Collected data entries
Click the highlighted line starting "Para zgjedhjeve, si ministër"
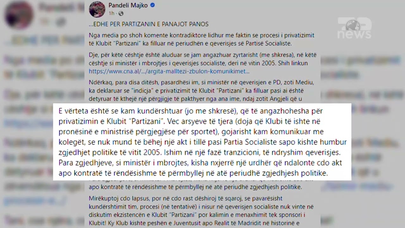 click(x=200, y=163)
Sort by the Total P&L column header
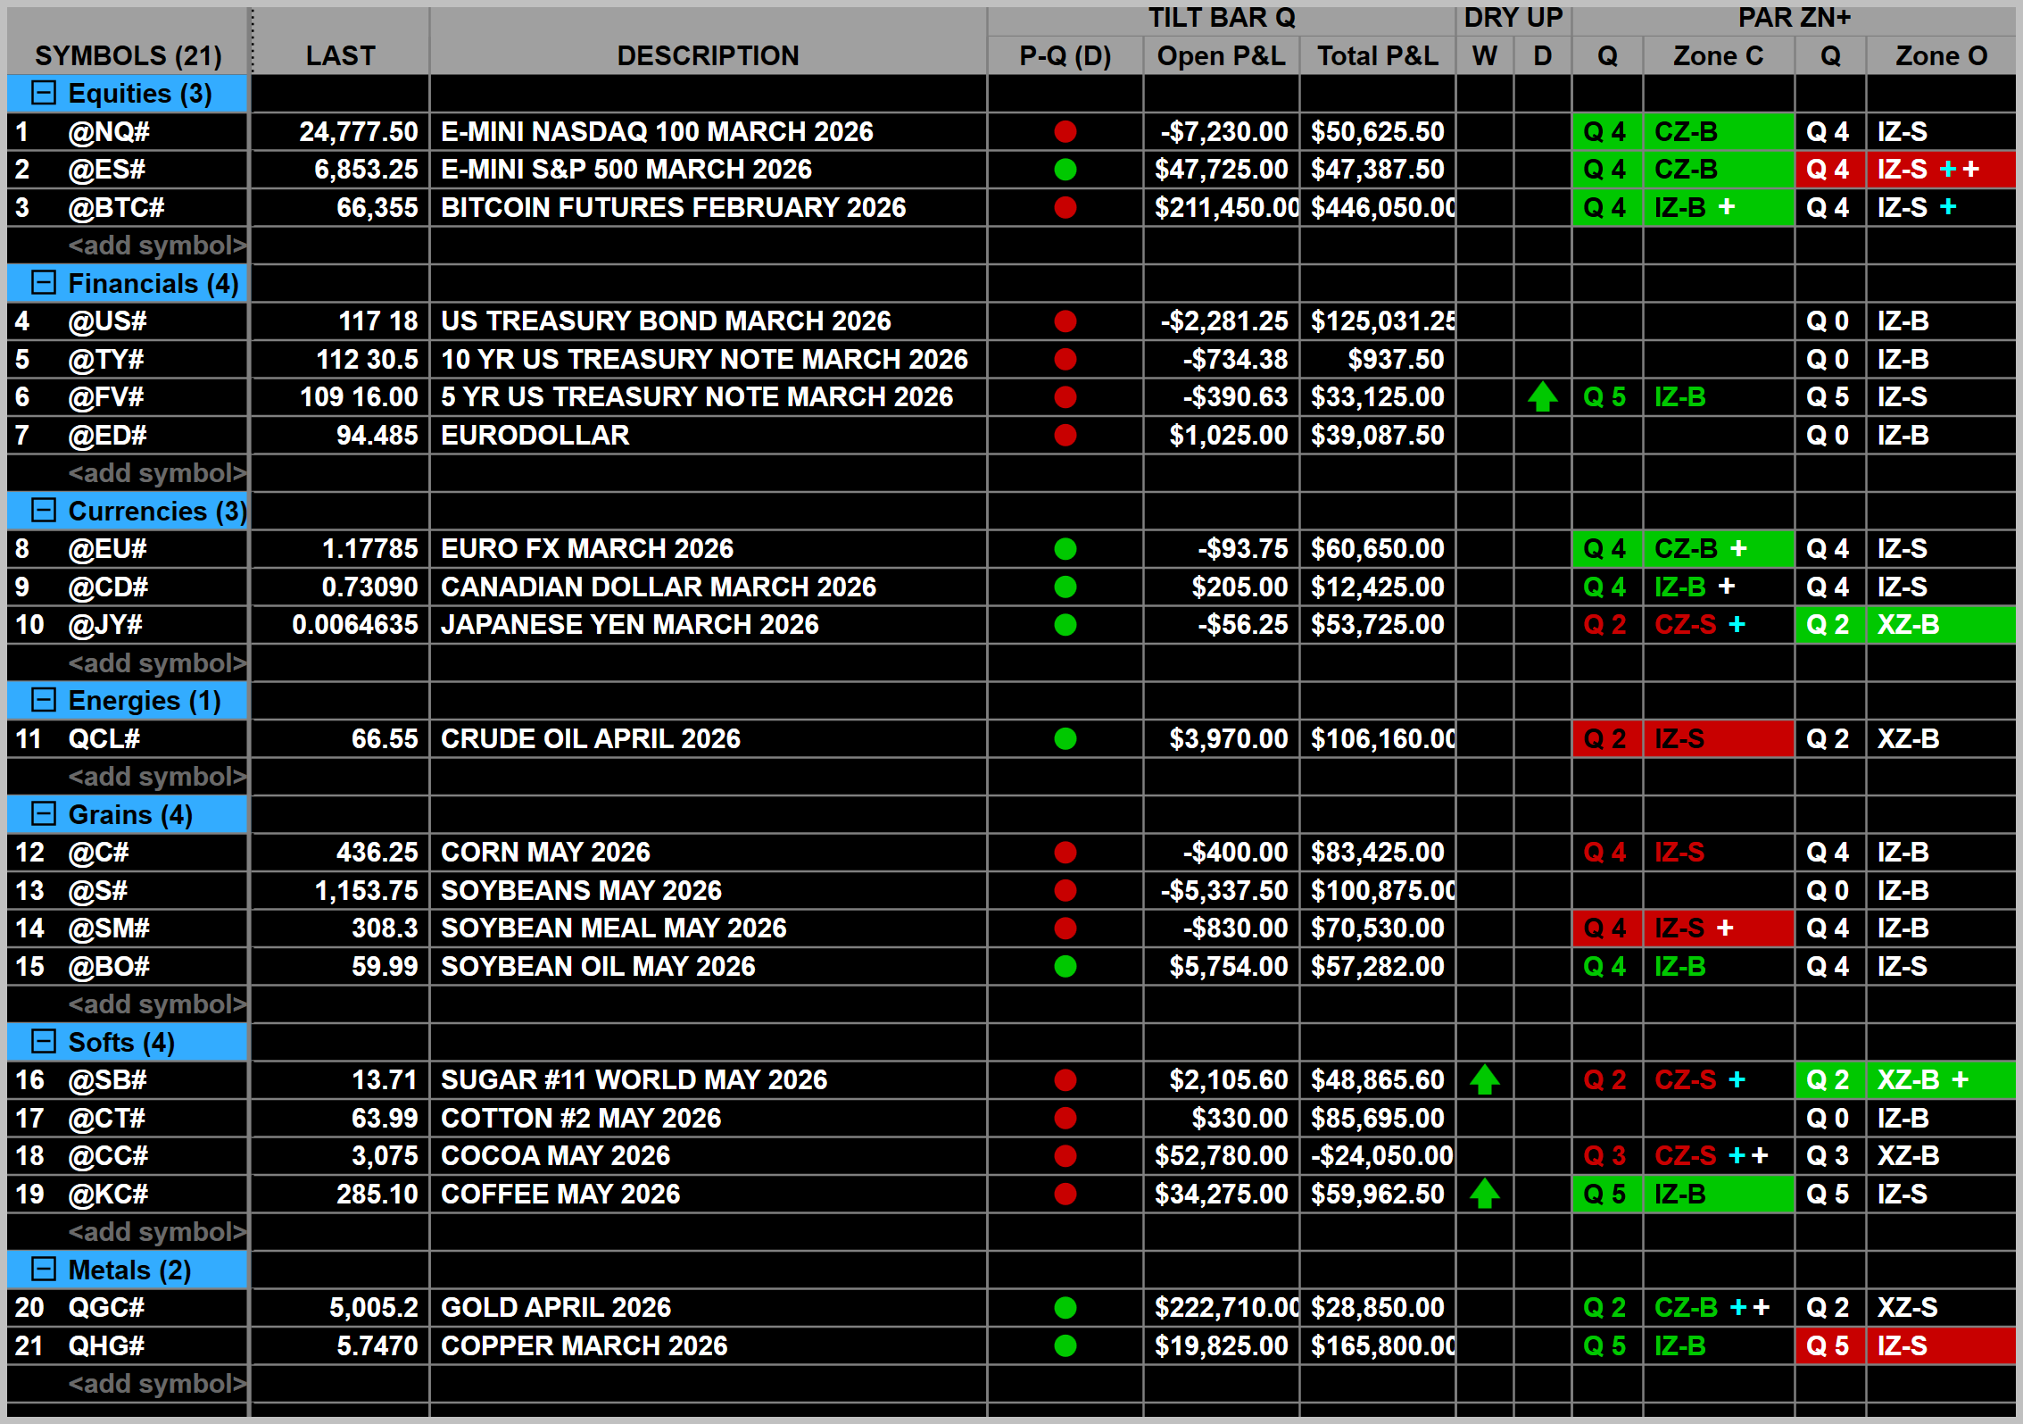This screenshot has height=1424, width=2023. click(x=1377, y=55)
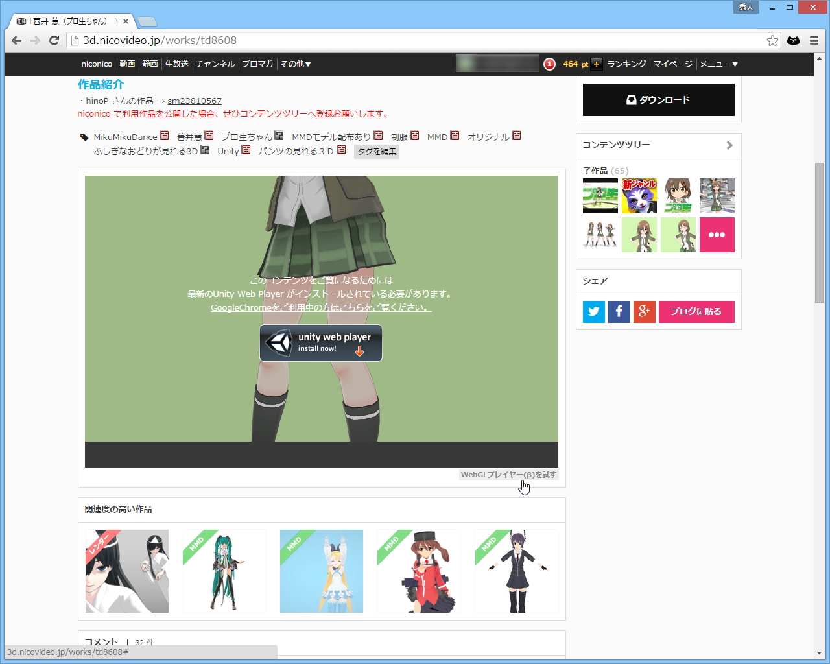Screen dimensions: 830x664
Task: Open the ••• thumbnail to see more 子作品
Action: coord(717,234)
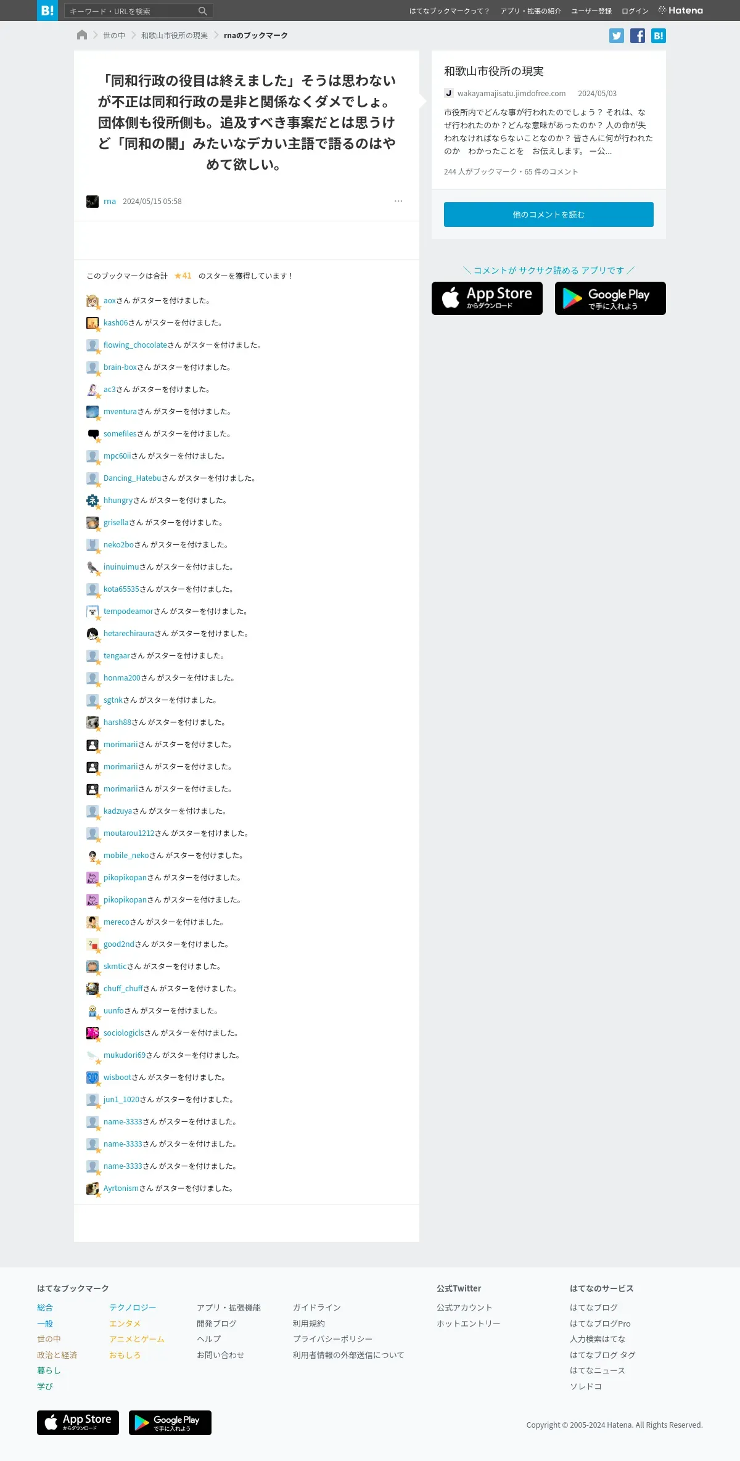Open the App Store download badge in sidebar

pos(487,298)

### Work instructions
Your copy must hold every record above in its exact wording and must hold no pictures.

### Answer below
Click the highlighted line starting "Para zgjedhjeve, si ministër"
 click(x=200, y=163)
Sort by the Total P&L column header
This screenshot has height=1424, width=2023. click(x=1377, y=55)
Screen dimensions: 830x664
Task: Open the ••• thumbnail to see more 子作品
Action: coord(717,234)
Open the App Store download badge in sidebar

pos(487,298)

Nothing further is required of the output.